The files are being stored at http://www.govwiki.info/pdfs. The file naming convention is [SS EEEEE YYYY.pdf] where: SS = Two position state code EEEEE = Name of entity (variable number of positions) YYYY = Fiscal Year
The files are divided into folders for General Purpose governments (cities, counties and states), School Districts, Community College Districts, Public Higher Education and Special Districts. Because many single audit filers are private, not-for-profits, we have also included a Non-Profit folder. Due to classification errors in the Federal Single Audit data set and other technology problems, the classification is imperfect at this time.

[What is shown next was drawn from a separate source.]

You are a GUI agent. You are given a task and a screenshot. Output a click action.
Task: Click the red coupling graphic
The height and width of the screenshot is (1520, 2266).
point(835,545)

Following are descriptions of the download scripts.
get_FAC.py
Script for downloading zip files from Federal Audit Clearinghouse, extracting pdfs from, then renaming files and uploading via FTP
Installation
Script is python3.5+ program
Depends on installed selenium, pyvirtualdisplay, BeautifulSoup4, openpyxl
pip install -U selenium pyvirtualdisplay BeautifulSoup4 openpyxl
Also depends on geckodriver.
geckodriver can be downloaded from
https://github.com/mozilla/geckodriver/releases
Don't forget to fill FAC_parms.txt file with correct values
Note. You can use combination of get_FAC_downloadpart.py and get_FAC.py with todownload value 0 in FAC_parms.txt
in which case get_FAC.py will process zip files stored in dir_downloads
or only get_FAC.py with todownload value 1 in FAC_parms.txt
If some of the pdf file(s) are not renamed, you can use get_FAC_rename_upload_part.py
placing previously in dir_pdfs unrenamed files, also previously preparing FileNameCrossReferenceList.xlsx
as merged document from all FileNameCrossReferenceList.xlsx partials in zip files.

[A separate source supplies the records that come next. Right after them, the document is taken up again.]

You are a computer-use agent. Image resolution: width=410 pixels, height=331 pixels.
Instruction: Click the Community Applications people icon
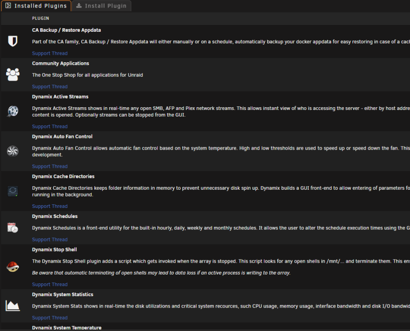click(12, 75)
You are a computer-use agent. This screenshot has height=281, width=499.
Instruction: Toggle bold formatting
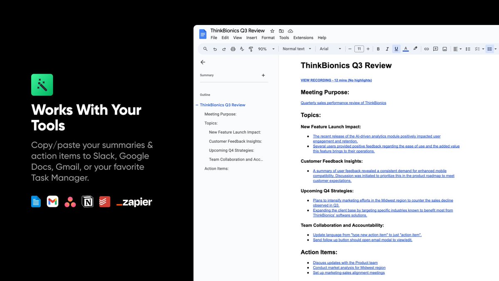click(x=378, y=49)
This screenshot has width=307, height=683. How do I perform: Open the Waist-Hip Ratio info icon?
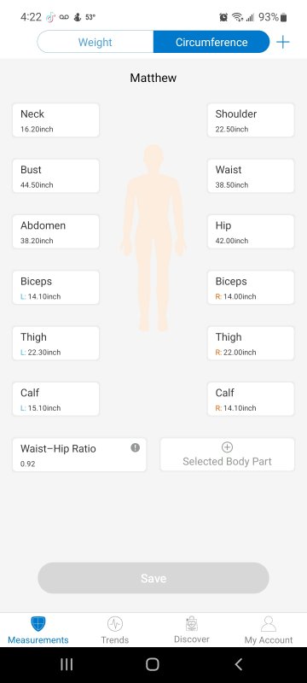pyautogui.click(x=136, y=447)
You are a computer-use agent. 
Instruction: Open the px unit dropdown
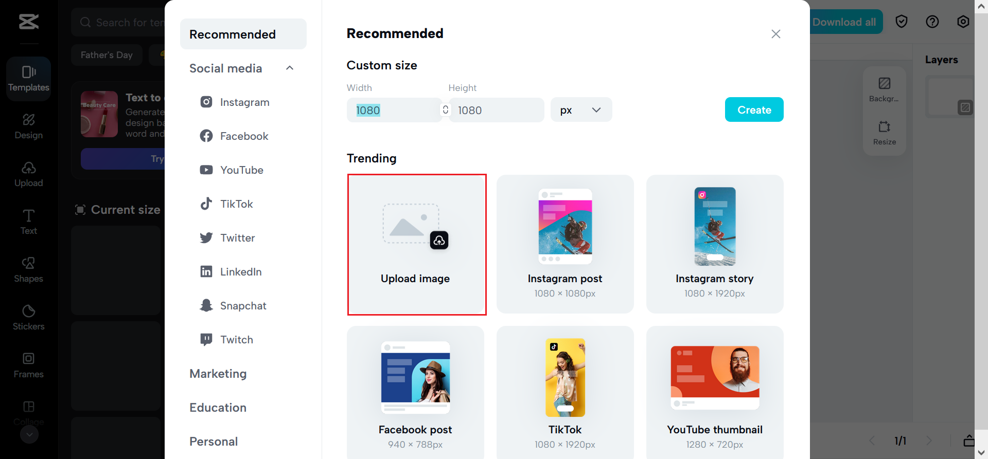click(581, 109)
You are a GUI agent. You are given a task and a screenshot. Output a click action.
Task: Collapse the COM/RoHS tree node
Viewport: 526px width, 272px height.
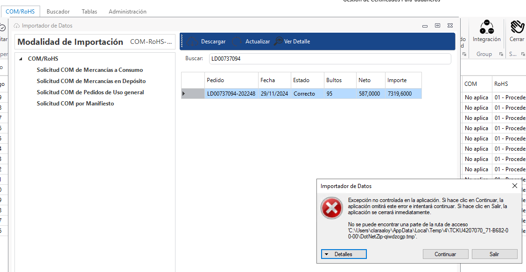[x=21, y=59]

Merged FileNameCrossReferenceList.xlsx should be placed in dir_pdfs directory.
get_IL.py
Script for downloading pdfs from Illinois Comptroller's Warehouse, merging partial pdfs when split up in the warehouse
then renaming files (and eventually uploading via FTP)
Installation
Script depends on openpyxl, pdftk
pip install -U openpyxl
Don't forget to fill IL_parms.txt with correct values
pdftk is used for merging (if more then one) pdf files
on linux it can be installed sudo apt install pdftk
on windows download and install executable from https://www.pdflabs.com/tools/pdftk-the-pdf-toolkit/
pdftk.exe must be startable in dir_pdfs
testing example in dir_pdfs via terminal on windows pdftk.exe file1.pdf file2.pdf cat output newfile.pdf
get_VA.py
Script for downloading pdfs from Virginia Local Government Reports web page Usage:
python get_VA.py --year YEAR --category CATEGORY_NAME
Both arguments are optional.
Installation
pip install -r requirements.txt
get_GA.py
Script for downloading pdfs from Georgia Local Government Reports web page Usage:
python get_GA.py START_YEAR END_YEAR
Both arguments are required.
get_WA.py
Script for downloading pdfs from Washington State Local Government Reports web page Usage:
python get_WA.py START_YEAR END_YEAR
Both arguments are required.
get_AZ.py
Script for downloading pdfs from Arizona Local Government Reports web page Usage:
python get_AZ.py
get_FL.py
Script for downloading pdfs from Florida Local Government Reports web page Usage:
python get_FL.py START_YEAR END_YEAR
Both arguments are required.
get_AK.py
Script for downloading pdfs from Alaska Local Government Reports web page Usage:
python get_AK.py YEAR
YEAR arguments is required.
get_UT.py
Script for downloading pdfs from Utah Local Government Reports web page Usage:
python get_UT.py YEAR
YEAR arguments is required.
Licence
GPL